Direct-Indirect Method

Can any one suggest some reading material on Direct and non -direct method of calcuating cash flows? I find it very confusing and end up getting most questions wrong. Ot if some one can explain a strcutred and simplified approach, that would be great ( I know am asking for spoon feeding!!) I assume topic is important and 1-2 question would show up on the exam related to this. Please correct me if am wrong.Thanks

You and me both! I would love a good Dummy guide for the Direct and In-Direct methods.
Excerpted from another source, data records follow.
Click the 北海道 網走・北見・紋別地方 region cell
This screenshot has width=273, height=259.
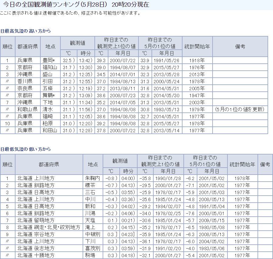(49, 227)
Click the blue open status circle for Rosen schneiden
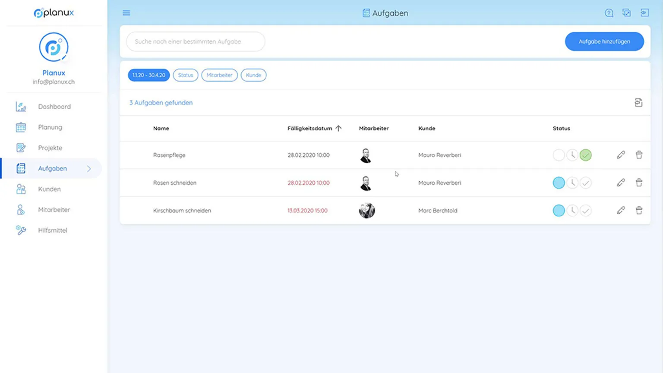663x373 pixels. tap(559, 183)
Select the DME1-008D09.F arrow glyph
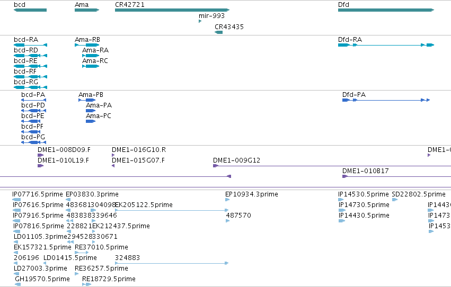Screen dimensions: 451x287 (x=41, y=155)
Direct/Indirect only differs in the operating section of the cash flow statement. Investing and Financing will look the same under both methods. The direct method will list the sum of each category of operating cash flows (Cash receipts from customers, Cash payments to suppliers, Cash paid to employees, Cash paid for operating expenses, Taxes paid and Interest paid). To get each of these values you would start with an income statement item and then adjust for accruals and non-cash items (e.g. to get Cash receipts from customers you would start with Sales and then add the beginning balance of AR and minus the ending balance of AR). So the direct method basically goes through the income statement line by line calculating the cash flow effect of each line. The indirect method skips going line by line through the income statement and starts with the net value of the income statement (net income) and then makes all the same accrual and non-cash adjustments we would have made anyway. So instead of having the change in AR being put to the ‘Cash receipts from customers’ line under the direct method it would have its own line as ‘Increase (or decrease) in Accounts Receivable’ under the indirect method. Indirect method will always be faster.